Thirty days “worst-case” breakout estimate • Iran could produce “second significant quantity” within three months after that, according to Institute for Science and International Security.

Natanz
Uranium enrichment centrifuges at Iran’s Natanz nuclear facility. Credit: Tehran Times.

Iran may be within a month of attaining its first nuclear weapon, according to a report issued by the Institute for Science and International Security (ISIS) on Monday.

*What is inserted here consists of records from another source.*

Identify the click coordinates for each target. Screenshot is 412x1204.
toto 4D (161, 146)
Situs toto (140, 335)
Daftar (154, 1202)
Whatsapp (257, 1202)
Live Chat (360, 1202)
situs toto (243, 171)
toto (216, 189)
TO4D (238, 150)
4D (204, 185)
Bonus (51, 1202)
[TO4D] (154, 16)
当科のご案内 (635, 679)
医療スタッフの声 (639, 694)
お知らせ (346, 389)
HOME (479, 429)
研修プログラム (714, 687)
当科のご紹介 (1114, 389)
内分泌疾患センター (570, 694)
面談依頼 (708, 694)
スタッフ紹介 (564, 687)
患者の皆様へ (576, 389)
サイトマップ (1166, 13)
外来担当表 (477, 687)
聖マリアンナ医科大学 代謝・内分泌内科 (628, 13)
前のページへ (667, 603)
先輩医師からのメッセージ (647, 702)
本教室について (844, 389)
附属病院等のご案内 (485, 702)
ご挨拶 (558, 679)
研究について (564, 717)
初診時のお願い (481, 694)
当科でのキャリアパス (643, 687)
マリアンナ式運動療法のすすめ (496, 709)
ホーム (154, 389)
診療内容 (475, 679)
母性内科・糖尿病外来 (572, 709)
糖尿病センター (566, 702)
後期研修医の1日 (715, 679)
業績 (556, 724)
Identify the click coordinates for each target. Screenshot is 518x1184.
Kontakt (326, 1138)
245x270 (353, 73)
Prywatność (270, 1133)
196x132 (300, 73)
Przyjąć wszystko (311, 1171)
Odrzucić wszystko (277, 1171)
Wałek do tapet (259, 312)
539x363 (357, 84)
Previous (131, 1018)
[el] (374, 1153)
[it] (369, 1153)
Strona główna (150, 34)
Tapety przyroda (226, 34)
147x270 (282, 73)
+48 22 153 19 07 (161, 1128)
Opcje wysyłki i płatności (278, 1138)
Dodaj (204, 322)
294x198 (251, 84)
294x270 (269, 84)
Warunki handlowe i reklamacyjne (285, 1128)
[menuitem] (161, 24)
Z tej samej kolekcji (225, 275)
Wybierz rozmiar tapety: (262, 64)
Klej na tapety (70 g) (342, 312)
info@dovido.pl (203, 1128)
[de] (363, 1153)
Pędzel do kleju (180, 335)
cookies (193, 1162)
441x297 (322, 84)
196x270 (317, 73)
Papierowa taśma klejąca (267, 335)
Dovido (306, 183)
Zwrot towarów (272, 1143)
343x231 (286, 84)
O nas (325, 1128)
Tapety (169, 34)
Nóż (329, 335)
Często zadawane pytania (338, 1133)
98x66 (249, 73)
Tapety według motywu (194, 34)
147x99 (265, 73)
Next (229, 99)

According to the report, which was based on data recently published by the International Atomic Energy Agency (IAEA), one month is the “worst-case breakout estimate,” and the Islamic Republic would be able to produce a “significant quantity” of weapons-grade uranium within three months after that.

ISIS, founded in 1993 by former IAEA nuclear inspector David Albright, who still heads the organization, “is a non-profit, non-partisan institution dedicated to informing the public about science and policy issues affecting international security,” according to its website.

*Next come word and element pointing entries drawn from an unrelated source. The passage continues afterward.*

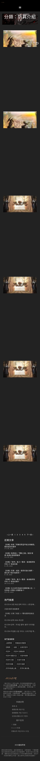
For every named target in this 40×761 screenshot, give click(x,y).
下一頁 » (30, 535)
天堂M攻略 (9, 664)
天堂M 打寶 (10, 660)
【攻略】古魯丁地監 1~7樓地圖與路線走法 (19, 614)
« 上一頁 (10, 535)
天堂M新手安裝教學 (11, 609)
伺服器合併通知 (20, 643)
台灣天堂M (24, 647)
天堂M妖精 (24, 655)
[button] (20, 7)
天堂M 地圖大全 (11, 655)
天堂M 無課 (21, 664)
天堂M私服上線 (11, 668)
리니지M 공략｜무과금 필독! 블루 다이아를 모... (19, 626)
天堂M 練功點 (24, 668)
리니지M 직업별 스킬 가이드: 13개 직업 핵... (19, 631)
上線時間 (9, 643)
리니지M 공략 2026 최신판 (13, 620)
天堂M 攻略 (21, 660)
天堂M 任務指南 (19, 651)
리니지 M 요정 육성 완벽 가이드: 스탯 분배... (19, 604)
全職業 (8, 647)
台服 (15, 647)
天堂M (8, 651)
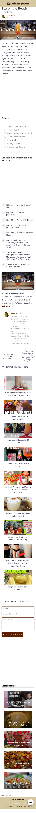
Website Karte (29, 806)
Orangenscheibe (14, 143)
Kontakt (20, 806)
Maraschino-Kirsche (16, 147)
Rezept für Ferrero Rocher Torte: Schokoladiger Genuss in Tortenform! (27, 356)
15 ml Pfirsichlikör (15, 130)
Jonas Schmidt (11, 15)
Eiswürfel (11, 140)
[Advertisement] (18, 95)
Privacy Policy (10, 806)
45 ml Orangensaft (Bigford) (19, 133)
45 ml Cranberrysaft (16, 136)
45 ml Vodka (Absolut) (17, 126)
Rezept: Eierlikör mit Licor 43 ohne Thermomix (9, 356)
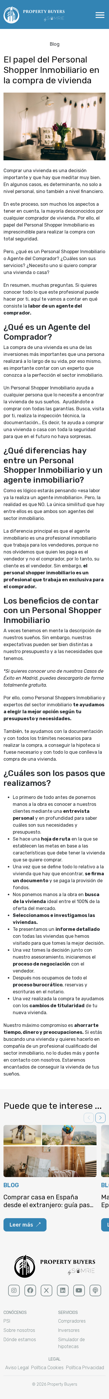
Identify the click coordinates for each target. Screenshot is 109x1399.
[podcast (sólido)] (95, 1290)
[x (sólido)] (46, 1290)
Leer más (21, 1225)
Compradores (72, 1321)
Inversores (69, 1330)
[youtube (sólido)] (79, 1290)
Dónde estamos (19, 1339)
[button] (100, 1118)
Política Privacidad (85, 1367)
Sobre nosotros (19, 1330)
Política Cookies (47, 1367)
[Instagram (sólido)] (14, 1290)
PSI (6, 1321)
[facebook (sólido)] (30, 1290)
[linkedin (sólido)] (63, 1290)
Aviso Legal (17, 1367)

As of Aug. 30, Iran had produced 10 kilograms of uranium enriched to near 60 percent, according to ISIS. Forty kilograms of 60 percent enriched uranium is roughly sufficient to produce one nuclear device, according to the report.

The report also notes that the pace at which Iran can enrich uranium has accelerated.

The report is based on data from the IAEA’s quarterly safeguards report for Sept. 7, the U.N. nuclear watchdog agency’s first update on Iran’s uranium enrichment program since June 24.

Referring to Tehran’s recent decision to allow the IAEA to service monitoring equipment at the country’s nuclear facilities, the institute said the decision “appears to be intended to ward off a resolution” at the IAEA Board of Governors meeting (Sept. 13-17).

Such a resolution, according to the report, “is long overdue because of Iran’s other major, long-standing incomplete declarations, safeguards violations, and other types of noncooperation that the IAEA reports have detailed.”

Albright, the report’s lead author, warned in a press conference on Friday that Iran’s actions were a tactic to pressure the United States and its allies into giving Iran better terms with regard to restarting the 2015 Joint Comprehensive Plan of Action nuclear deal, The New York Times reported.